Lopez is the father of my first grandchild & no he was definitely not the father I had imagined for my first grandchild! Kylie was born with pre conceived conditions of a would~be future husband. These conditions included an unconditional love that would hold her hair back while she threw up every fifteen minutes. These conditions did not include an ex-girlfriend that would demand police attention due to threats causing unnecessary fear that would ultimately cast a gloomy cloud on Kylie's sunny day. I have accepted the fact that she is angry as I know I would be too. 
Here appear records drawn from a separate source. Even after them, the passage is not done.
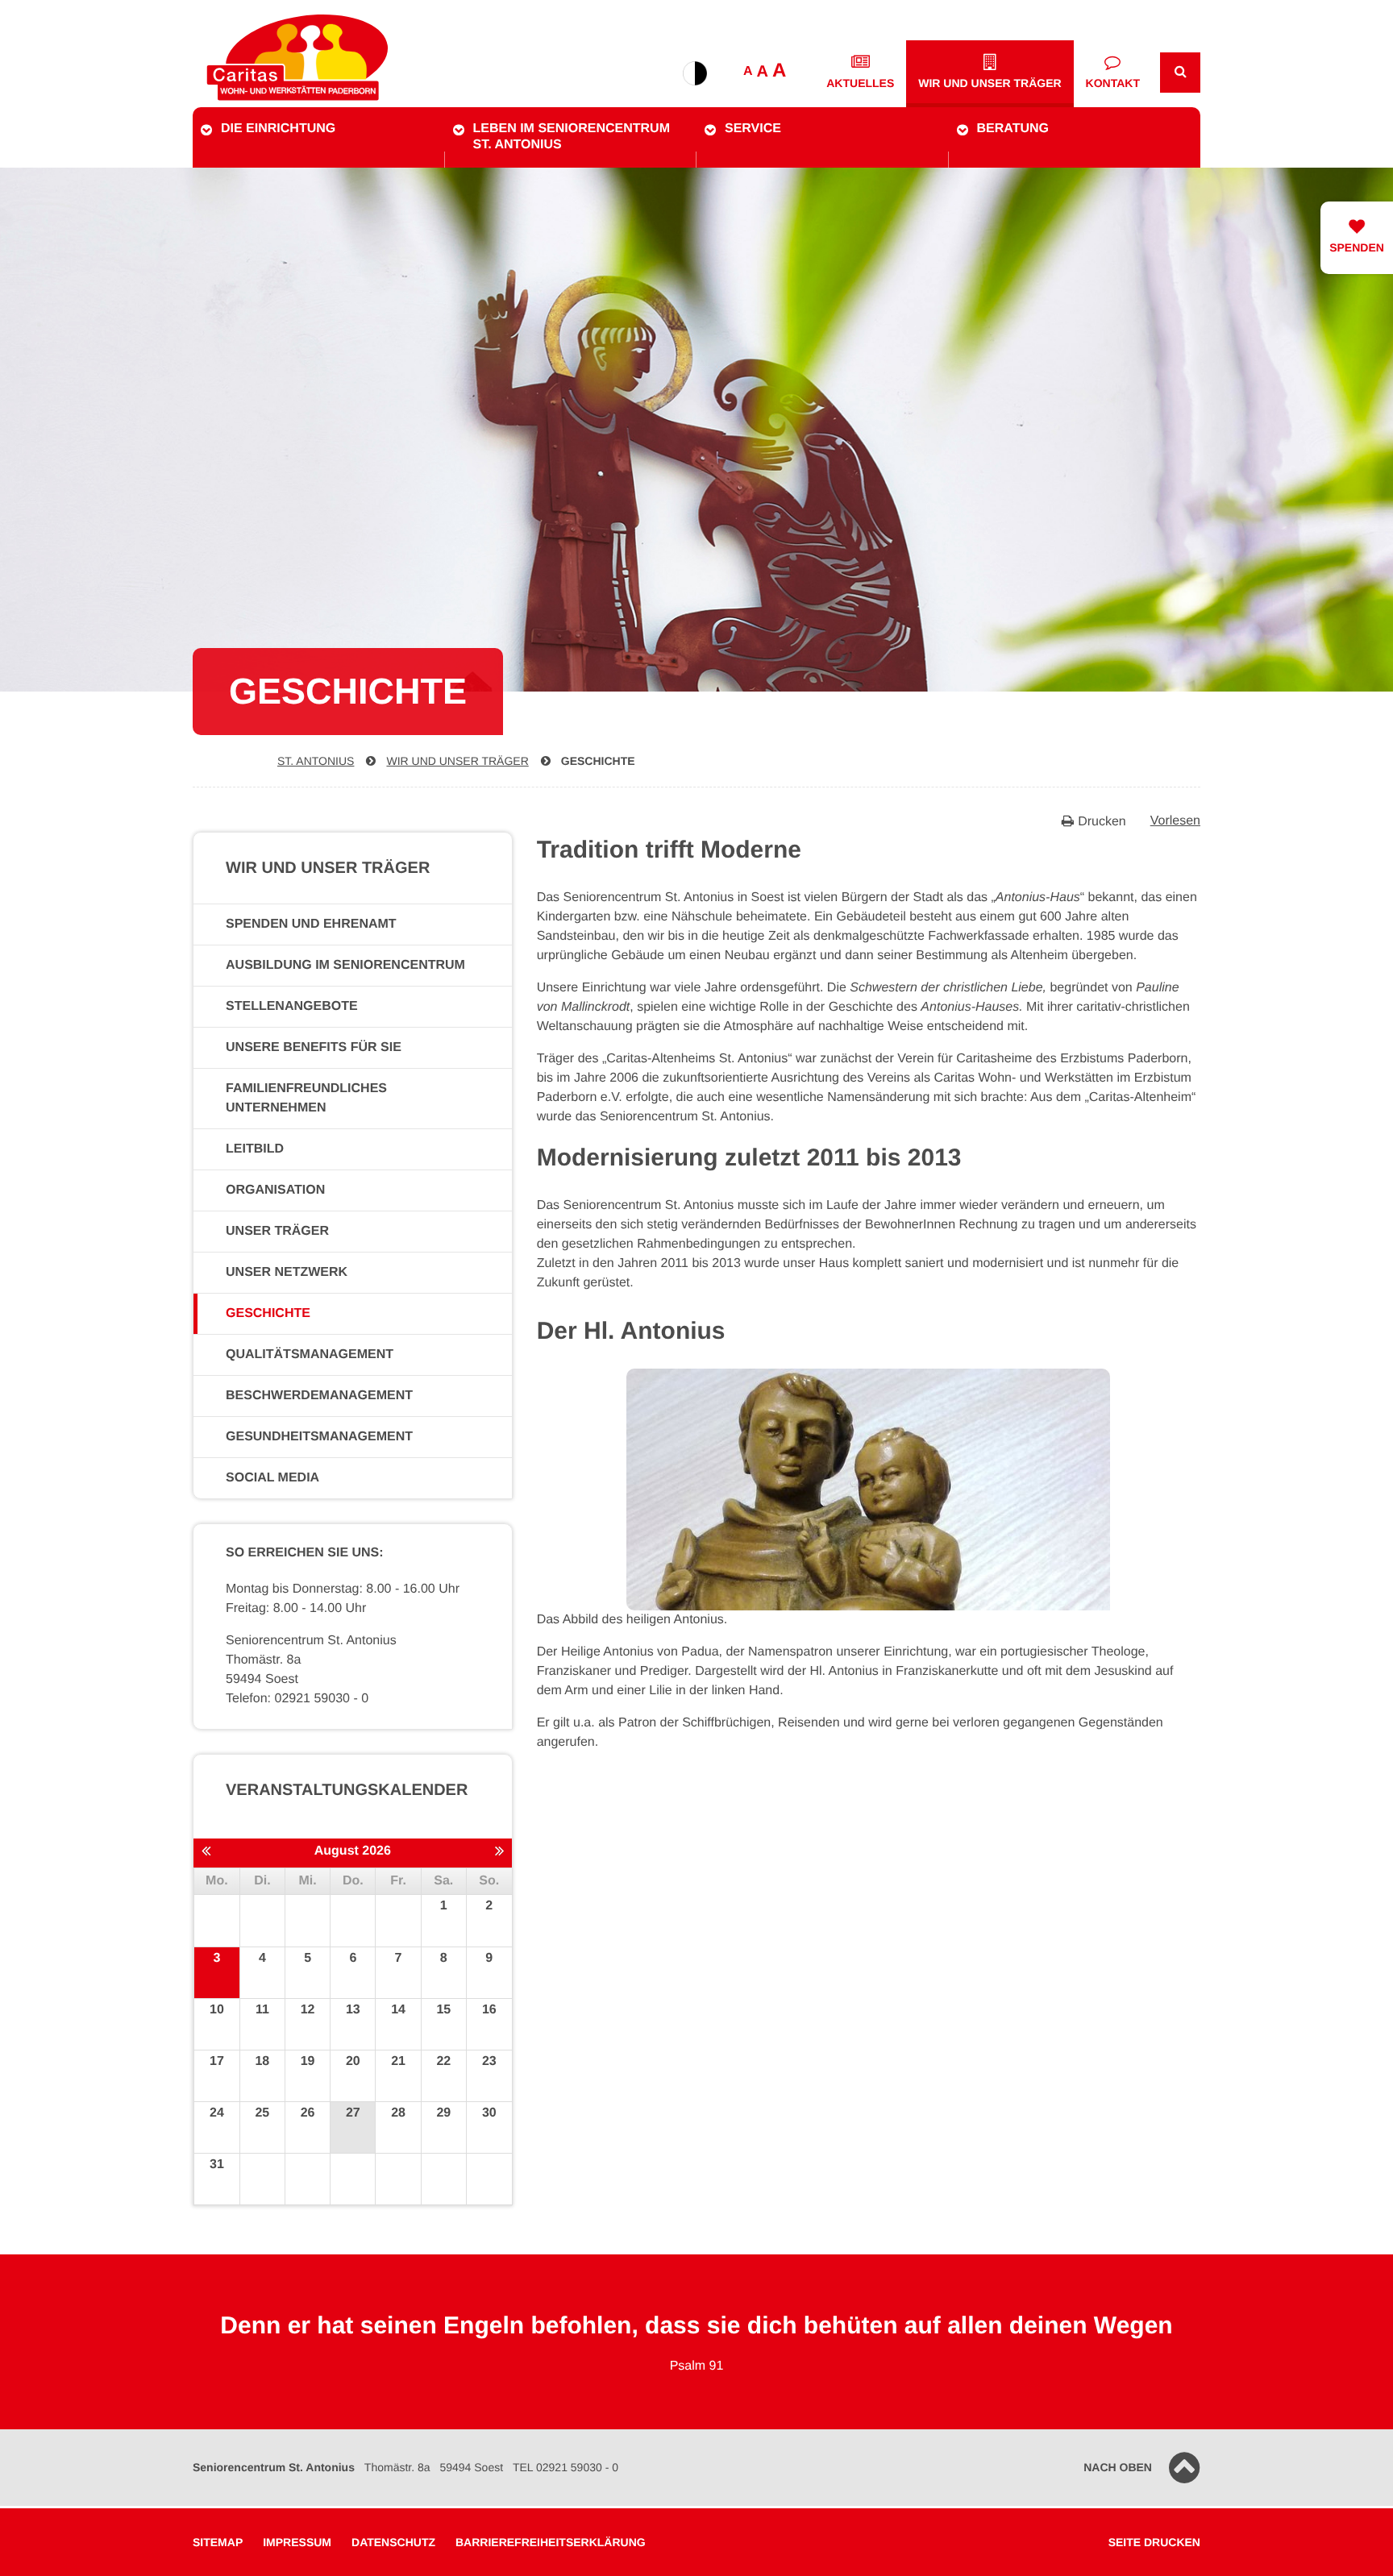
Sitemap (218, 2542)
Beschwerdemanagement (319, 1395)
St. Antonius (315, 761)
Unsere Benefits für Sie (313, 1047)
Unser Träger (277, 1231)
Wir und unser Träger (989, 83)
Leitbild (255, 1149)
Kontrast (695, 73)
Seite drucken (1154, 2542)
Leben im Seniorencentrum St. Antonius (571, 137)
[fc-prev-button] (205, 1852)
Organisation (275, 1190)
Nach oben (1117, 2467)
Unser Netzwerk (286, 1272)
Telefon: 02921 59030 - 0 (297, 1699)
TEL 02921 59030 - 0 (565, 2467)
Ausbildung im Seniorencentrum (345, 965)
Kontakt (1113, 83)
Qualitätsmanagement (309, 1354)
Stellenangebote (292, 1006)
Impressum (297, 2542)
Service (753, 128)
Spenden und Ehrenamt (311, 924)
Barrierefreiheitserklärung (550, 2542)
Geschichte (598, 761)
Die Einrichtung (278, 128)
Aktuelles (860, 83)
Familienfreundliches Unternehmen (306, 1098)
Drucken (1102, 822)
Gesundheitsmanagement (319, 1437)
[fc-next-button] (499, 1852)
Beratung (1013, 128)
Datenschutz (393, 2542)
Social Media (272, 1478)
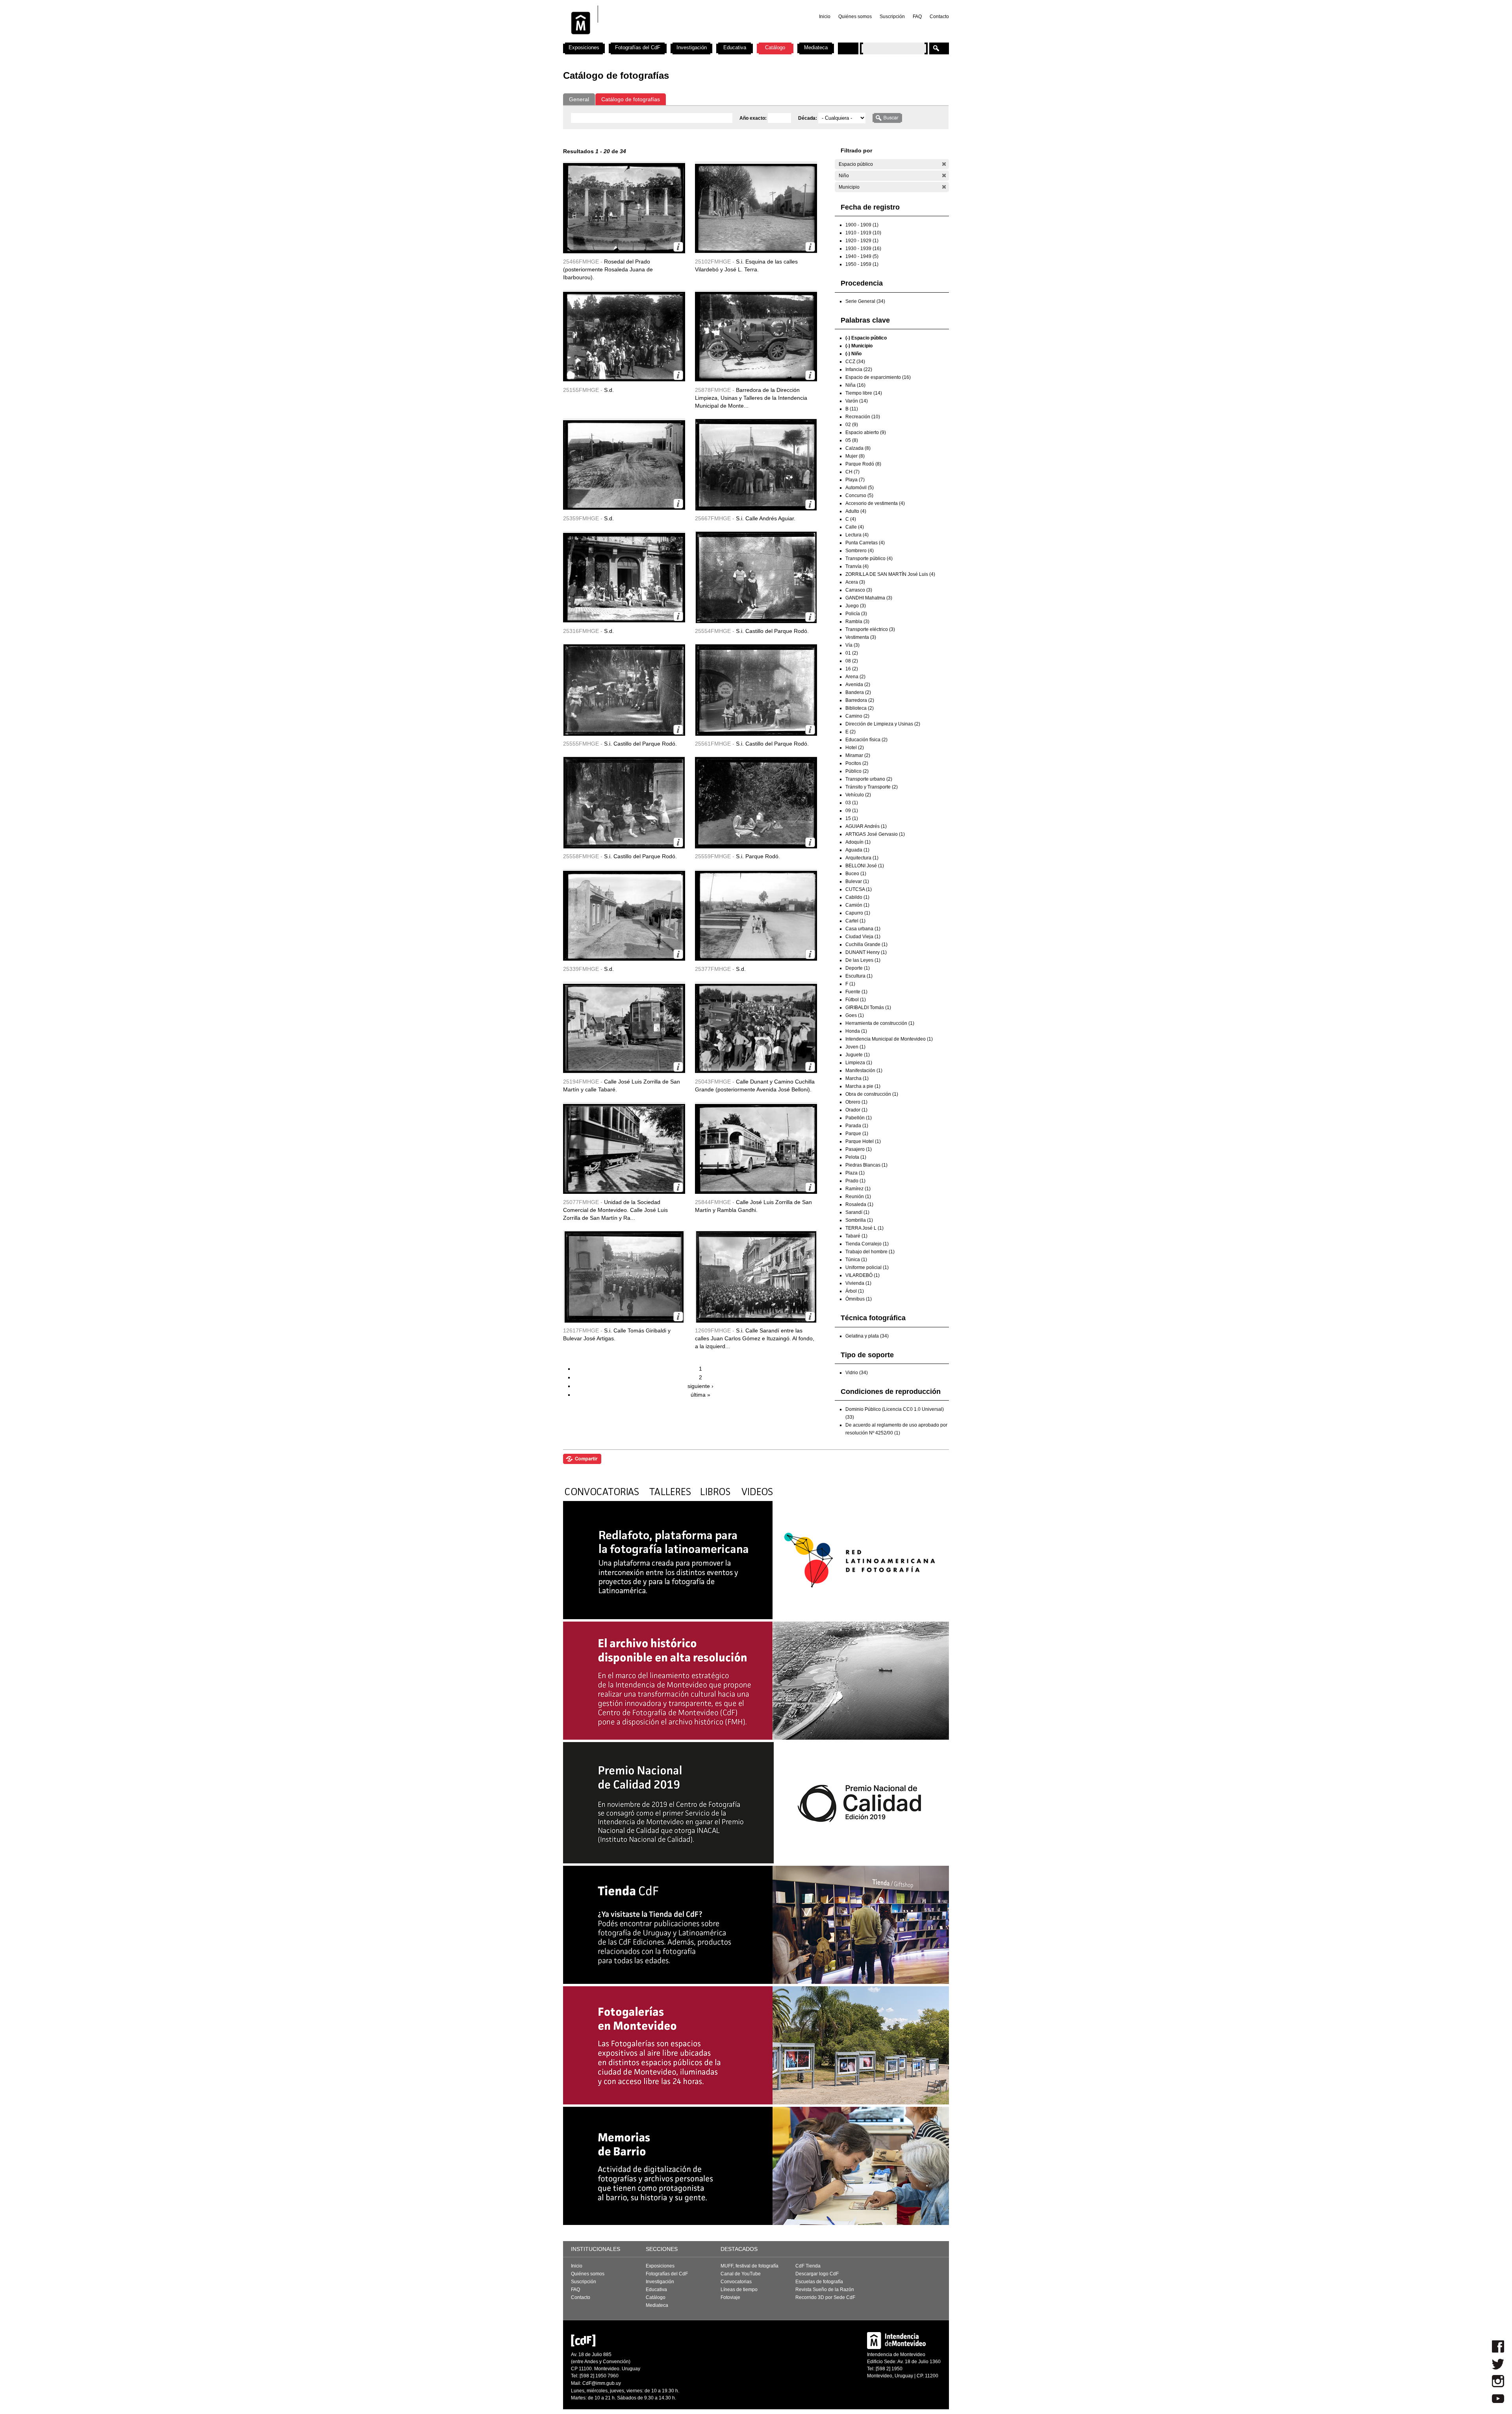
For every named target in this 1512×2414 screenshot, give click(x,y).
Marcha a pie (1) (862, 1086)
Through all of this, I keep thinking that that no matter what he looks like he may be at first glance, his past happens to  validate his actions most of the time, in my opinion. At least the fact that he has a baby with another girl who happened to be over 20 when he was only 17 when his first son was born officially gives Lopez the benefit of my doubt!  My grand child's father has a bad past full of people taking advantage of him. I can confidently proclaim that he is done being taken advantage of! He is our family now, our son in law, and we love him. We also love his baby boy!

Lopez's plans for the future are great & his actions have supported his plans so far, which I will explain later! In the mean time, we are having the time of our lives preparing for our babies to finally come home!